If you have ever competed in a Kaggle competition, you are probably familiar with the use of combining different predictive models for improved accuracy which will creep your score up in the leader board. While it is widely used, there are only a few resources that I am aware of where a clear description is available (One that I know of is here, and there is also a caret package extension for it). Therefore, I will try to workout a simple example here to illustrate how different models can be combined. The example I have chosen is the House Prices competition from Kaggle. This is a regression problem and given lots of features about houses, one is expected to predict their prices on a test set. I will use three different regression methods to create predictions (XGBoost, Neural Networks, and Support Vector Regression) and stack them up to produce a final prediction. I assume that the reader is familiar with R, Xgboost and caret packages, as well as support vector regression and neural networks.
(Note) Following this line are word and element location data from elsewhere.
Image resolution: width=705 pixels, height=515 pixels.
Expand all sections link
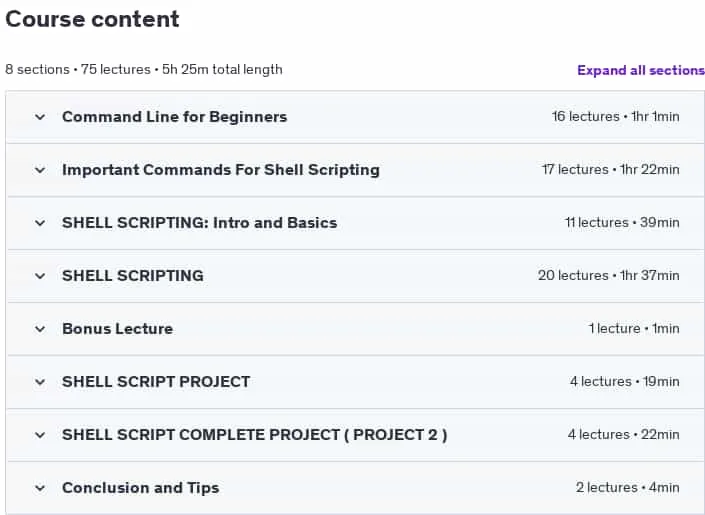pyautogui.click(x=641, y=70)
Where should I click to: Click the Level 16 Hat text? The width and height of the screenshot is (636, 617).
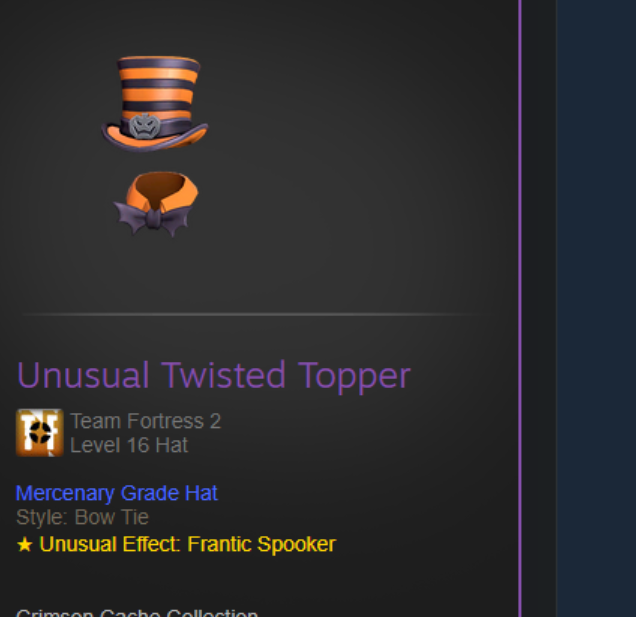tap(129, 445)

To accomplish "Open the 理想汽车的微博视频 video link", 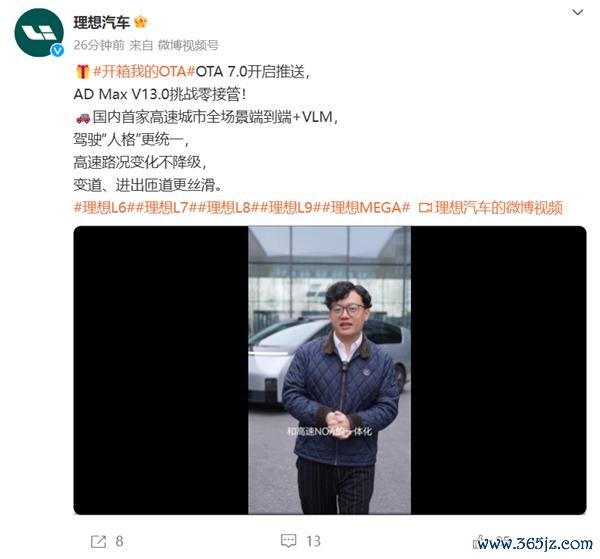I will coord(499,208).
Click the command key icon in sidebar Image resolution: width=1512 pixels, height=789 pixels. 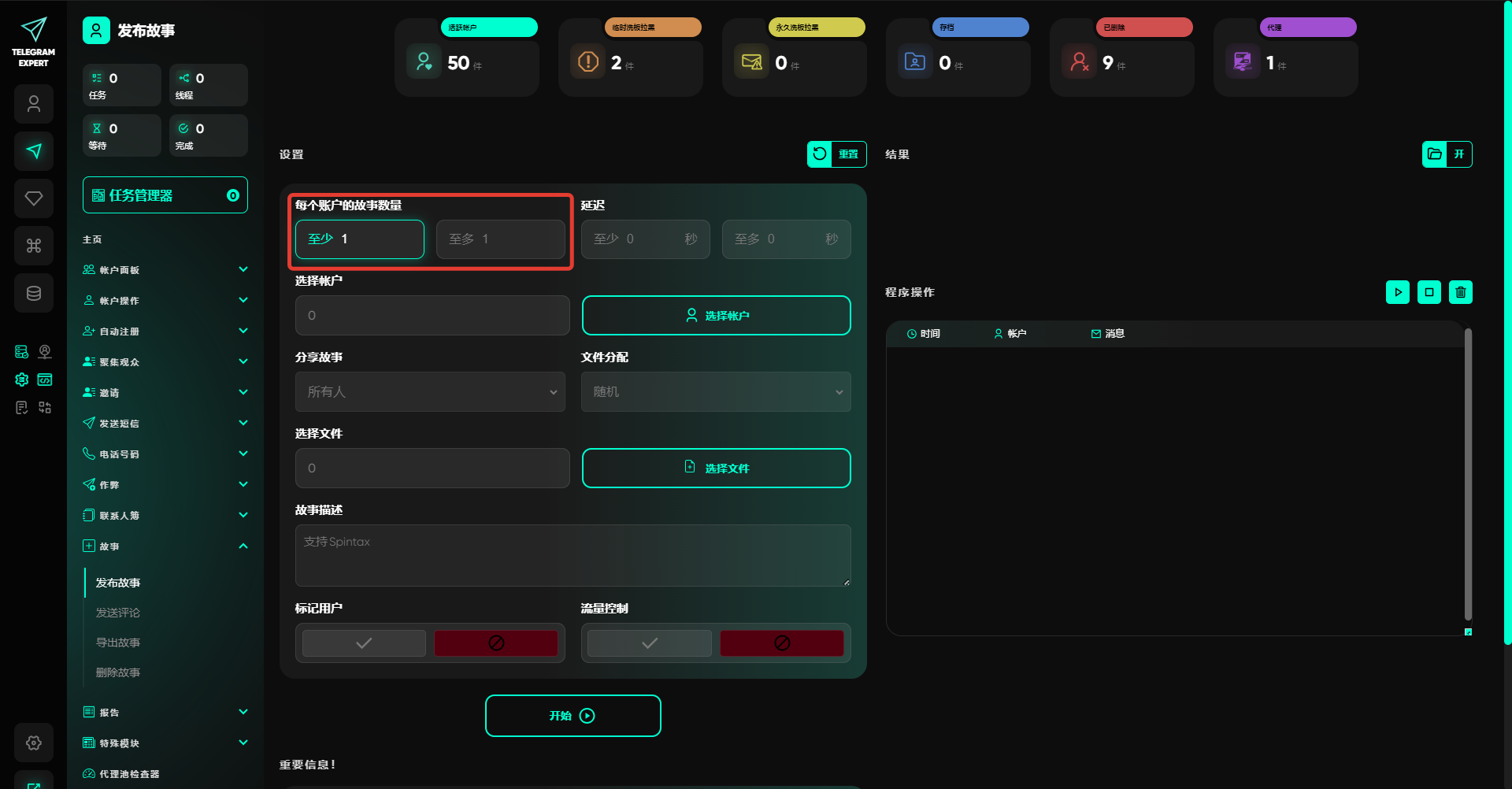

The main idea of constructing a predictive model by combining different models can be schematically illustrated as below:
Let me describe the key points in the figure:
- Initial training data (X) has m observations, and n features (so it is m x n).
- There are M different models that are trained on X (by some method of training, like cross-validation) before hand.
- Each model provides predictions for the outcome (y) which are then cast into a second level training data (Xl2) which is now m x M. Namely, the M predictions become features for this second level data.
- A second level model (or models) can then be trained on this data to produce the final outcomes which will be used for predictions.
There are several ways that the second level data (Xl2) can be built. Here, I will discuss stacking, which works great for small or medium size data sets. Stacking uses a similar idea to k-folds cross validation to create out-of-sample predictions.
The key word here is out-of-sample, since if we were to use predictions from the M models that are fit to all the training data, then the second level model will be biased towards the best of M models. This will be of no use.
As an illustration of this point, let’s say that model 1 has lower training accuracy, than model 2 on the training data. There may however be data points where model 1 performs better, but for some reason it performs terribly on others (see figure below). Instead, model 2 may have a better overall performance on all the data points, but it has worse performance on the very set of points where model 1 is better. The idea is to combine these two models where they perform the best. This is why creating out-of-sample predictions have a higher chance of capturing distinct regions where each model performs the best.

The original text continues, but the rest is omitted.